Task brief
Every line in the entries where "global" is found should be copied.

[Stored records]

··········

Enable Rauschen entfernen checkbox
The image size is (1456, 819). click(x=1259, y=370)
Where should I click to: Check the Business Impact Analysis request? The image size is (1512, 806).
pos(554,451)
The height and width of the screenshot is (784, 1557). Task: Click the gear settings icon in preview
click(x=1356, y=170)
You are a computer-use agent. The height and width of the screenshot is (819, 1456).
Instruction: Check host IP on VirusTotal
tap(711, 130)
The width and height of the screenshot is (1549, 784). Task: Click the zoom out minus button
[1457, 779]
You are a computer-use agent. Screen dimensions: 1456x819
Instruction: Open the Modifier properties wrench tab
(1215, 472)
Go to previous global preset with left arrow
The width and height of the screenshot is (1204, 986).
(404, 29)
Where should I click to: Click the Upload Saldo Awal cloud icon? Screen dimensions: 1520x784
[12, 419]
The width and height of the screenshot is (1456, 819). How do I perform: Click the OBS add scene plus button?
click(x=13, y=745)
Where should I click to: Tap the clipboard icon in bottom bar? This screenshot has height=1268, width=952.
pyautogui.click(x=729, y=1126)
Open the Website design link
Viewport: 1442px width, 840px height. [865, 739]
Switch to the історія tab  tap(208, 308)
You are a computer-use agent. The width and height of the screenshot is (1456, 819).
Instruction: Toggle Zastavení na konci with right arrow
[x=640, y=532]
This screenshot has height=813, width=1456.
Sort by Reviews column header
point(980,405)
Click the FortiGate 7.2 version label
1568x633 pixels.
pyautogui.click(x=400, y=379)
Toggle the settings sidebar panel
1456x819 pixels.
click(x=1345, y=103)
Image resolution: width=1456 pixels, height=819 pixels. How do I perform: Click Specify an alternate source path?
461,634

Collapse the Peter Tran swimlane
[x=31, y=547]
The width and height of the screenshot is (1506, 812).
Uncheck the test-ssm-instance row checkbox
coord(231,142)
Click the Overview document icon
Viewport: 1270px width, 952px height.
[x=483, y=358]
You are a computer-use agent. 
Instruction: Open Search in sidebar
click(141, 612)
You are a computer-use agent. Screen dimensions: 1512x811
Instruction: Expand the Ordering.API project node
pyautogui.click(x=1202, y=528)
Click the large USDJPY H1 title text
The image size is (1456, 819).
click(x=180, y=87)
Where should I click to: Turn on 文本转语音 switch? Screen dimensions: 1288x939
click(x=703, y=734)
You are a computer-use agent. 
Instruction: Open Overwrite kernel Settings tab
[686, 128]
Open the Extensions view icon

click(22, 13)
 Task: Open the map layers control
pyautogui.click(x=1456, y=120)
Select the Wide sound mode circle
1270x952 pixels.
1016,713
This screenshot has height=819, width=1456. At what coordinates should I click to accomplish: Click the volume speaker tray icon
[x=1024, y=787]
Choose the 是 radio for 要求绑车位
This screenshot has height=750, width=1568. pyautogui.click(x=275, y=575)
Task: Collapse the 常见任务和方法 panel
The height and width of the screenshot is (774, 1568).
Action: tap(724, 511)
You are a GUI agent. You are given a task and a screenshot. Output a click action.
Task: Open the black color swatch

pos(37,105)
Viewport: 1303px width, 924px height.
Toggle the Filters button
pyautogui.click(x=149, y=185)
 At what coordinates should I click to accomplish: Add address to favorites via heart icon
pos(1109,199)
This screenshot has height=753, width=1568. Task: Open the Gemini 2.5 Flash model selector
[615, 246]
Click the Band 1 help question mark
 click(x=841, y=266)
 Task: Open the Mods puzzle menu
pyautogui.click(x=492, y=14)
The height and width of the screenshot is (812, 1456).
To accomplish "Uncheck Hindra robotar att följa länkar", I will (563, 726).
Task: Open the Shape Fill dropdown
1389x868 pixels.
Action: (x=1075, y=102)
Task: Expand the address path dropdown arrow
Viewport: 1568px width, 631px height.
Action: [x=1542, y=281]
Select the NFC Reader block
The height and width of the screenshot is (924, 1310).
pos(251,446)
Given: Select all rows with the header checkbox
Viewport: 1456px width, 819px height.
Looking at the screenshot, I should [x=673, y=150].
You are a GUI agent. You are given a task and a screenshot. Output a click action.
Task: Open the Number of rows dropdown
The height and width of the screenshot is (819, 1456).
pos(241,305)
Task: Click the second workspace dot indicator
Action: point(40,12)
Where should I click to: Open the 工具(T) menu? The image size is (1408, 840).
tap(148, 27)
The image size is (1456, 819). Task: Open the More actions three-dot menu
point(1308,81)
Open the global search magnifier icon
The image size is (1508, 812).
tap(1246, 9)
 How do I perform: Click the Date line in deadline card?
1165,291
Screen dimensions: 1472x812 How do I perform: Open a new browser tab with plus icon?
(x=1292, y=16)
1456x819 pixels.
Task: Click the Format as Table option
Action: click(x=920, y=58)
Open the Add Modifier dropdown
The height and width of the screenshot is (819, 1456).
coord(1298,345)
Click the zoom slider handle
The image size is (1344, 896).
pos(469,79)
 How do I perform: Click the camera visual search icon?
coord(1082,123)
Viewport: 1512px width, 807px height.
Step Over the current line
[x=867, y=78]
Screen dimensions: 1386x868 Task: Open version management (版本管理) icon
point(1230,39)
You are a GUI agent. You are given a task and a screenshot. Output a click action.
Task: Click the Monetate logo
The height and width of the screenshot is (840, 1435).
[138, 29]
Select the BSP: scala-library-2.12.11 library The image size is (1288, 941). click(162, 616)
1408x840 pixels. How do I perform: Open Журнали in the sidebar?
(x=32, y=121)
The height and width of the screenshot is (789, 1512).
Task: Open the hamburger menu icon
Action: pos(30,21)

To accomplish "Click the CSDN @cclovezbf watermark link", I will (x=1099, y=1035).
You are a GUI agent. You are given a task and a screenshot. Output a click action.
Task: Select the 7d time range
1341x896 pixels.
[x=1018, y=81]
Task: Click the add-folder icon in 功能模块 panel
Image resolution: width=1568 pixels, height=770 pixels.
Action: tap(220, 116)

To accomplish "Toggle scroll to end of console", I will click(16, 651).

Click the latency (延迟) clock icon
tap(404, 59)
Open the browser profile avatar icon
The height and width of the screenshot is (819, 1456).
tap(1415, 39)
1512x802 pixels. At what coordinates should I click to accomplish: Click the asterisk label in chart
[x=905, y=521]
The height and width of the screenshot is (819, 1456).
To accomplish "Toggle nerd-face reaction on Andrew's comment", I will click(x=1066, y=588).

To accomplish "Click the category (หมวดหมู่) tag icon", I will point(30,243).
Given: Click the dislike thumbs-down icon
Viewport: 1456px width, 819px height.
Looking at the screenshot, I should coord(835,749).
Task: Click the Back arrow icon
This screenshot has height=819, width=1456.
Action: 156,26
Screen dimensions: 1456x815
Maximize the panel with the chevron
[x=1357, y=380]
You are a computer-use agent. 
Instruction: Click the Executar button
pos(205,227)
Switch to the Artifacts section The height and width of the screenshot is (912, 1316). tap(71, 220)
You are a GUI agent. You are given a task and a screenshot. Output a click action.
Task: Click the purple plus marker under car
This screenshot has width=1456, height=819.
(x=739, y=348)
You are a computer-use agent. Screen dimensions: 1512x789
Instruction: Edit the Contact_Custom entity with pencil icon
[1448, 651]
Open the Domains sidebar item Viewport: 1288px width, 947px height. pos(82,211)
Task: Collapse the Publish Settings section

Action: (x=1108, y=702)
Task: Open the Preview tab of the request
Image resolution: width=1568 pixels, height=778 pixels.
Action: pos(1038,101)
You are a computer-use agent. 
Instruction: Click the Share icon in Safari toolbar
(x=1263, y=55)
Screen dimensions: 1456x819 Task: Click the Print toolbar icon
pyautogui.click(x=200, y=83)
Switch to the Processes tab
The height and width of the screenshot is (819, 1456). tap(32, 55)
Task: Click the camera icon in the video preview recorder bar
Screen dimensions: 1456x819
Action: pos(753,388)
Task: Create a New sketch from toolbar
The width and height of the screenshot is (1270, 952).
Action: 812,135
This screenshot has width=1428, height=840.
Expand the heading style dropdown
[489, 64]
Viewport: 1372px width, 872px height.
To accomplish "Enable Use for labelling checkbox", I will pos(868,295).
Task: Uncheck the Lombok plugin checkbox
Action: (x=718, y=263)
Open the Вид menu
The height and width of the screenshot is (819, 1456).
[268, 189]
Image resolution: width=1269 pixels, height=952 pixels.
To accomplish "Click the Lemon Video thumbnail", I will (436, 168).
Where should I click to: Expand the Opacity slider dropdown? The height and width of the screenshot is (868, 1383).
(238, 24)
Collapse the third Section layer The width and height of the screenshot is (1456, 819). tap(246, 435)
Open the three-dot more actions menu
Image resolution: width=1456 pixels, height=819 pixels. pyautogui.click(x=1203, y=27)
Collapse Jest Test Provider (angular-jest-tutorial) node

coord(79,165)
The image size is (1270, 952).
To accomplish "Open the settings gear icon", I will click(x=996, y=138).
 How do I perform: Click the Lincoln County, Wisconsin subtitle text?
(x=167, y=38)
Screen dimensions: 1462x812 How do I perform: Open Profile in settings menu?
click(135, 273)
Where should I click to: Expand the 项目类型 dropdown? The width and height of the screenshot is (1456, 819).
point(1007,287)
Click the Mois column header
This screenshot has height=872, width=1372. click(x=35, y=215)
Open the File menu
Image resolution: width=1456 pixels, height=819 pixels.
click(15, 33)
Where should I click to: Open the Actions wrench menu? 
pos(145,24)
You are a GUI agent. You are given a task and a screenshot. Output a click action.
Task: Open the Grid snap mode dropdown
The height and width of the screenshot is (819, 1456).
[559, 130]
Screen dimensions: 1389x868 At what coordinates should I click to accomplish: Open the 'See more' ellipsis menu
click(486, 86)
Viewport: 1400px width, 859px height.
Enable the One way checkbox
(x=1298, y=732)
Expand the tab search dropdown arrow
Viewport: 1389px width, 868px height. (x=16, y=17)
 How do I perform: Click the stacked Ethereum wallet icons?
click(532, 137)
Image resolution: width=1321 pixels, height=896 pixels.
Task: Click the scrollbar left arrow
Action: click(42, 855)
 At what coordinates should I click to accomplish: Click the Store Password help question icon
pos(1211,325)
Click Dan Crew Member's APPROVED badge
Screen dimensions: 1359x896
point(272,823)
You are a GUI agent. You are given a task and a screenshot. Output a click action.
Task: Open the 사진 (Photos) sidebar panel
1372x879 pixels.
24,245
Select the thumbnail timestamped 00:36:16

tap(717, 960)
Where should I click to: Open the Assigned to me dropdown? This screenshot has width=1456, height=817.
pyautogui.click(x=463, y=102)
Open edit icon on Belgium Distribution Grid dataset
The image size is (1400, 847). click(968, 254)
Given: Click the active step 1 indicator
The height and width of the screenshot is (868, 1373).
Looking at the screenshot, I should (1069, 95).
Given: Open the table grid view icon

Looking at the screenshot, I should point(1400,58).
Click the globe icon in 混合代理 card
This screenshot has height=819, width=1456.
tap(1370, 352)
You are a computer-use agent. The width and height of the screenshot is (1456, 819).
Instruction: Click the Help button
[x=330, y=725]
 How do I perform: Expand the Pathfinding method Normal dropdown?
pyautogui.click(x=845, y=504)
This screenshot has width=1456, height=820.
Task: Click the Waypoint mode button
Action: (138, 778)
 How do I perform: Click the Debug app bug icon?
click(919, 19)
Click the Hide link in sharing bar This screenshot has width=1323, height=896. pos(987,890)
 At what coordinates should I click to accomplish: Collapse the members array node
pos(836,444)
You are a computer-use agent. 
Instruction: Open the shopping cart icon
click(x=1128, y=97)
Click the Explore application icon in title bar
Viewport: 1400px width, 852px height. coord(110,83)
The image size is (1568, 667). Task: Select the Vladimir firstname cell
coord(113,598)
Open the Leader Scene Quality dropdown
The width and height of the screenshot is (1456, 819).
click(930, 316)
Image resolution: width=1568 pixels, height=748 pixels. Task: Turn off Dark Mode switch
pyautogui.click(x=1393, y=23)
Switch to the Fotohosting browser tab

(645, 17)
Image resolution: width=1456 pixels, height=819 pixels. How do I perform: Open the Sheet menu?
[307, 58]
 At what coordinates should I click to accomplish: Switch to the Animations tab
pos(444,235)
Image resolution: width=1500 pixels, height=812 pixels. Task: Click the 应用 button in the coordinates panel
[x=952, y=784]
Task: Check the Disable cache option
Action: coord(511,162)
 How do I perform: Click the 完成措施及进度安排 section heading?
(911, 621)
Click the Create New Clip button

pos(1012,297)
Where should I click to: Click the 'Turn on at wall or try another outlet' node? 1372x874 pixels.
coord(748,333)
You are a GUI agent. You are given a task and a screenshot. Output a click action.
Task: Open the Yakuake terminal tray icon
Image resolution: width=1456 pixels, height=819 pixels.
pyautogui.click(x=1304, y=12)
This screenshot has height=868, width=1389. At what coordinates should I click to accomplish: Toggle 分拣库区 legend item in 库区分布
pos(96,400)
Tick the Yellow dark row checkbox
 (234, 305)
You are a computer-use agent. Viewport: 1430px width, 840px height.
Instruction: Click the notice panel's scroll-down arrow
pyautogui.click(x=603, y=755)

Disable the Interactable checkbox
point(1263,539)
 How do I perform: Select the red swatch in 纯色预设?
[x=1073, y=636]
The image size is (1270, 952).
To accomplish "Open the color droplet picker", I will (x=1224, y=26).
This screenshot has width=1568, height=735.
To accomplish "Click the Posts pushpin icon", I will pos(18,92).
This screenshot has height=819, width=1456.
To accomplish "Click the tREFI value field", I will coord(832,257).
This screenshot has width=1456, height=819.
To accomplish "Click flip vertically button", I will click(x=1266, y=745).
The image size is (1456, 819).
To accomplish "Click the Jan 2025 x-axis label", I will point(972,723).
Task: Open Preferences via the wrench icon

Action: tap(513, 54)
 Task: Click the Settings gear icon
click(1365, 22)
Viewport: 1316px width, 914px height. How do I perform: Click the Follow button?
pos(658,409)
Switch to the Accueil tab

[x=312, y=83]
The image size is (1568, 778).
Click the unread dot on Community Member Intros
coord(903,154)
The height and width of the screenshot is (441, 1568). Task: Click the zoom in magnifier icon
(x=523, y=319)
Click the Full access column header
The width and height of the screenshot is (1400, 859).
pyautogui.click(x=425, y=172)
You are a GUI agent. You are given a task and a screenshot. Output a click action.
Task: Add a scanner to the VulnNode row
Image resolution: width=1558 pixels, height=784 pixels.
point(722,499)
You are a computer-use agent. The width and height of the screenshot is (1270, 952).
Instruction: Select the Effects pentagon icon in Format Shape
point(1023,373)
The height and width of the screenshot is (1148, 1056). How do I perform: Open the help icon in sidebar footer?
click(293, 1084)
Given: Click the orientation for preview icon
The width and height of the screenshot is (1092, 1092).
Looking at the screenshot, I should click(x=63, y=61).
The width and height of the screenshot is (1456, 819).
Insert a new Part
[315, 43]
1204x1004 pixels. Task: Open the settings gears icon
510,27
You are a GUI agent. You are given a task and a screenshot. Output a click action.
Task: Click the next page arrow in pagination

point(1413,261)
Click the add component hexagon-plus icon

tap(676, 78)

··········

Answer to this exercise
Go to previous global preset with left arrow
Open the global search magnifier icon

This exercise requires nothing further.